France’s second-largest bank by market value lost 4.9 billion euros in the process of liquidating Kerviel’s accounts over three days in January 2008 as markets fell worldwide.
“Fifty billion euros is monstrous,” Bouton said, standing before the court, two chairs from where Jerome Kerviel sat. “It was a catastrophe.”
Kerviel, 33, is accused of abuse of trust, faking documents and hacking the bank’s computers to hide positions that exceeded his mandate with faked hedges. Kerviel has argued his superiors were aware of and condoned his bets. Bouton resigned as chief executive officer in April 2008 after a 5.5 billion-euro capital raising campaign, and stepped down as chairman in 2009.

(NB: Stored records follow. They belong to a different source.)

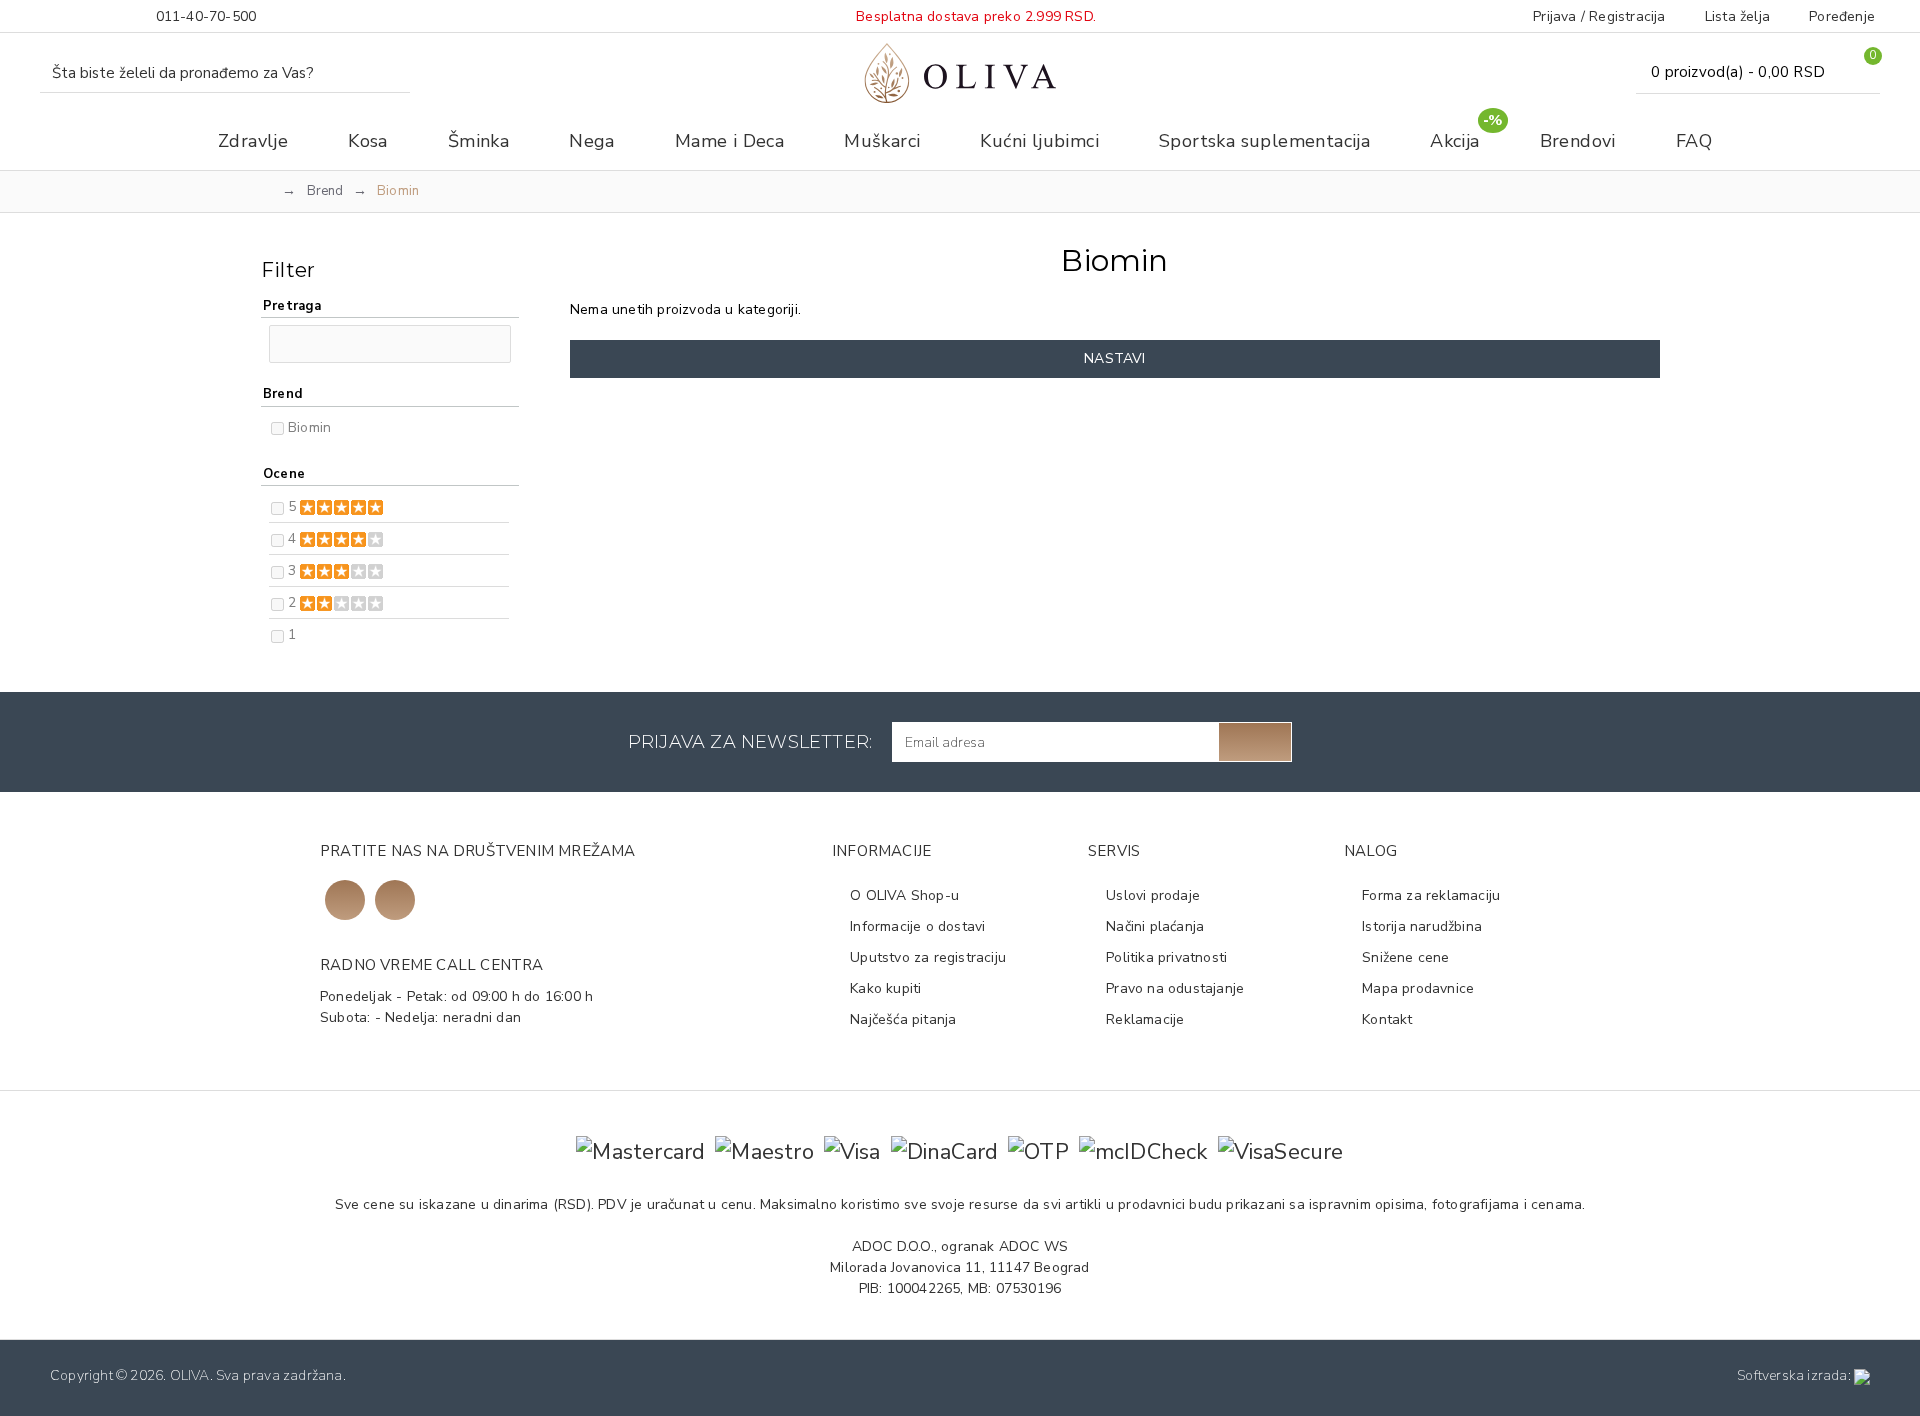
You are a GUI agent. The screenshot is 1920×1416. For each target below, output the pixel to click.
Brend (325, 191)
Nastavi (1114, 358)
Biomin (309, 427)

Someone at the center of the bank’s operations “had the capacity to fabricate, to lie,” Bouton said, recalling the moment over the weekend of Jan. 19, 2008, when the bank realized what had happened. When asked about his work, “the trader continued to lie. He didn’t help us. He left us alone to discover it the next day.”
Bouton is the final witness called in the three-week trial ending June 25.